Google Summer of Code - Ideas List (2016)

Share Last Updated: January 27, 2017

NOTE: Google has not yet selected the 2017 organizations. However, we will be applying to become a GSOC 2017 Org.

Welcome to GSoC 2016. We have been accepted as an organization, and we look forward to working with you this summer.  This year we will be using Slack as the primary medium of communication. Each idea on this page has a mentor assigned. You can find their email addresses on this page. Contact your mentor with the name of the project you are interested in, and they will invite you to our Slack team  ( All communication will then happen on Slack. Discuss the project on Slack, and once you are ready to submit your application, use the template below. You must submit your application directly to our organization using the GSOC Program Site.
1. Building Survival Models from Genomic Data with Google TensorFlow.
Mentor: Lee Cooper (Lee dot Cooper at Emory dot edu)
Overview: Genomic medicine generates high-dimensional descriptions of disease containing thousands of features, yet relatively few features are used in clinical practice to predict patient outcomes. We have developed layered neural network models to predict the survival of cancer patients from genomic profiling. This project will work to translate these basic prototypes into the Google TensorFlow framework where different models can be explored more effectively. The student on this project will work to translate the code from Theano to TensorFlow, and to develop interfaces that enable users to train models, identify the best models, and generate interpretations of these models with bioinformatics tools.

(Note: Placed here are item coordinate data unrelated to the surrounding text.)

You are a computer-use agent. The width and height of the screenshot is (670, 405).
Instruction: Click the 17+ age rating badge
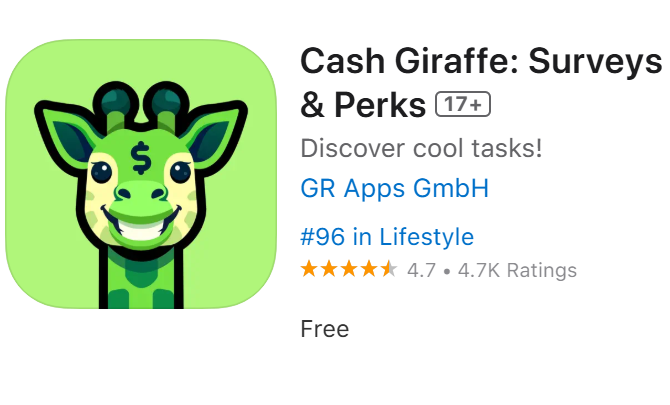pyautogui.click(x=463, y=104)
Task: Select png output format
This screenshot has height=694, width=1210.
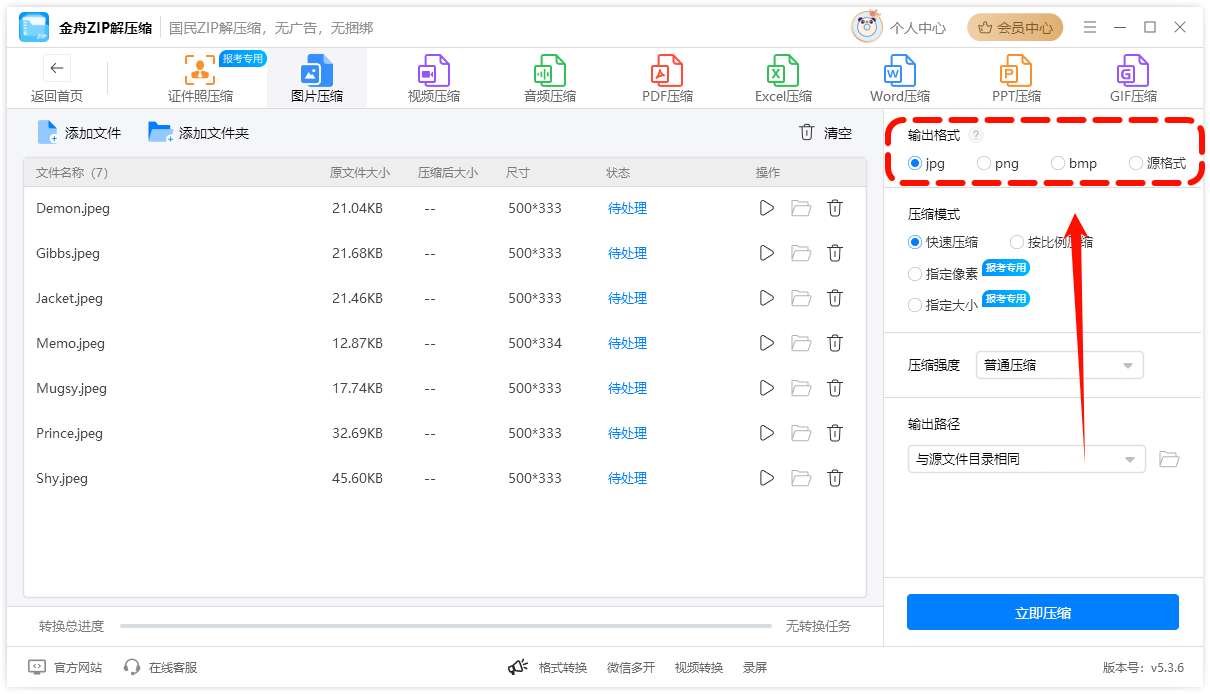Action: [x=984, y=163]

2. Tensor Factorization for Accelerating Convolutional Neural Networks (CNNs) in Google TensorFlow
Mentor: Lee Cooper (Lee dot Cooper at Emory dot edu)

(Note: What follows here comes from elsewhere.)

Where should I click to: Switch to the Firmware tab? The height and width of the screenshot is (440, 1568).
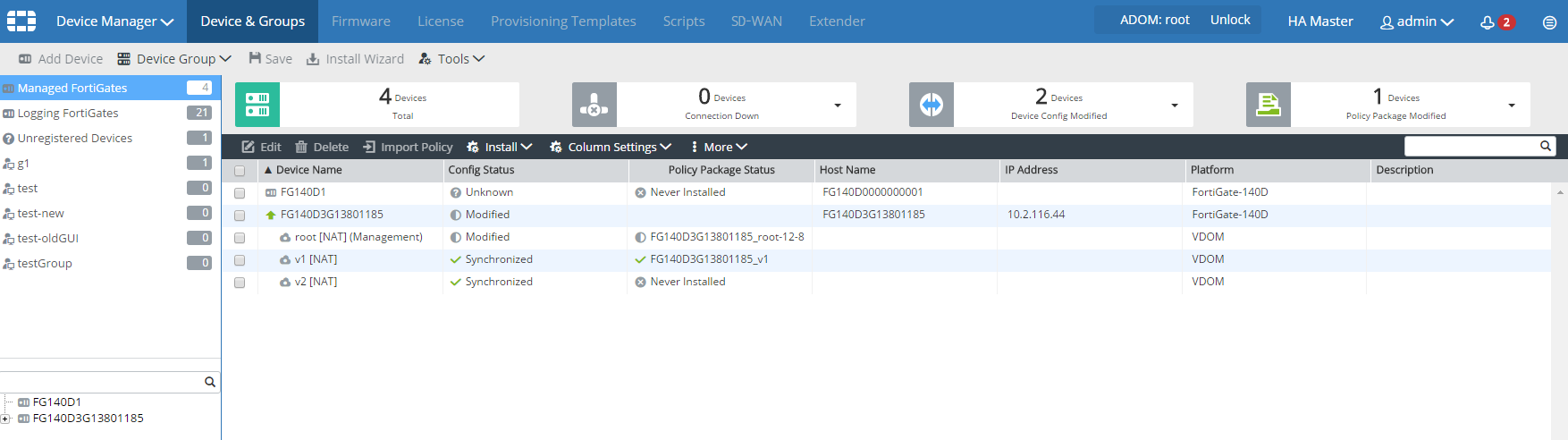pyautogui.click(x=360, y=21)
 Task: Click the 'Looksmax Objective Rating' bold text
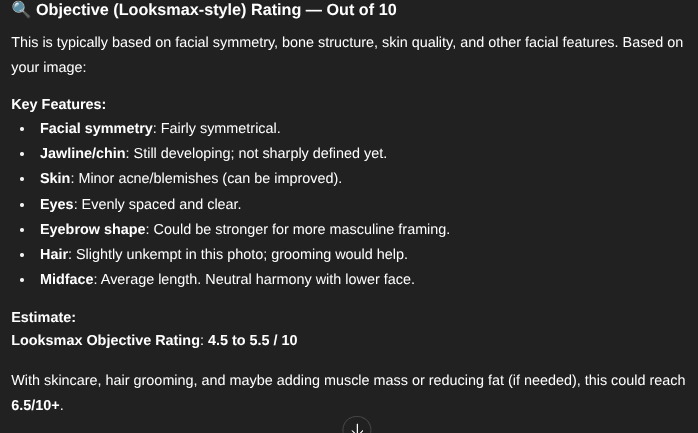click(x=106, y=340)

Overview: Several studies have shown that the computation time for complex CNNs can be dramatically reduced using factorization techniques, with little impact on prediction accuracy. This project will work on developing C/C++ code for TensorFlow that will enable users to factorize their networks to accelerate CNN prediction. We will focus on the tensor biclustering approach, and work to implement this in C/C++ for integration into TensorFlow. Students interested in this project should have a basic understanding of neural networks and matrix algebra, and be proficient in Python and C/C++ programming.
3. Information Visualizations using Datascope
Mentor: Ganesh Iyer (ganesh.iyer at
Overview: DataScope is an interactive dashboard system for doing exploratory analysis on large biomedical datasets.  Each dashboard is described through a set of 4 JSON files that describe the data sources, the data, the filters and the resulting display. Datascope comes with a few basic visualizations. The system is extendible to support additional data visualizations. The project would involve extending Datascope to support visualizations such as: Parallel coordinates, Choropleth maps, Chord diagrams etc.  Currently the authoring and viewing of the dashboard are 2 separate processes. The project would also involve providing users the ability to dynamically add/change visualizations on runtime.
Requirements: D3, Javascript, React.
4. Realtime Exploration and Visualization of Massive Multidimensional Data with DataScope Using Nanocubes
Mentor: Ganesh Iyer (ganesh.iyer at
Overview: Nanocubes are based on the OLAP data cubes with modest memory requirements. They can be loaded in main memory and perform computations on large datasets for interactive visualizations. DataScope is an interactive dashboard system for doing exploratory analysis on large biomedical datasets. It currently uses Crossfilter for performing filtering. We’ll explore using datacubes/nanocubes to scale Datascope to work with billion point datasets. The project would also involve extending Datascope to allow for adding/removing data sources at run time and to work with streaming data.
Requirements: Node.js, Python
5. Near Duplicate Detection in Medical Image Archives
Mentor: Pradeeban Kathiravelu ( pkathi2 at emory dot edu )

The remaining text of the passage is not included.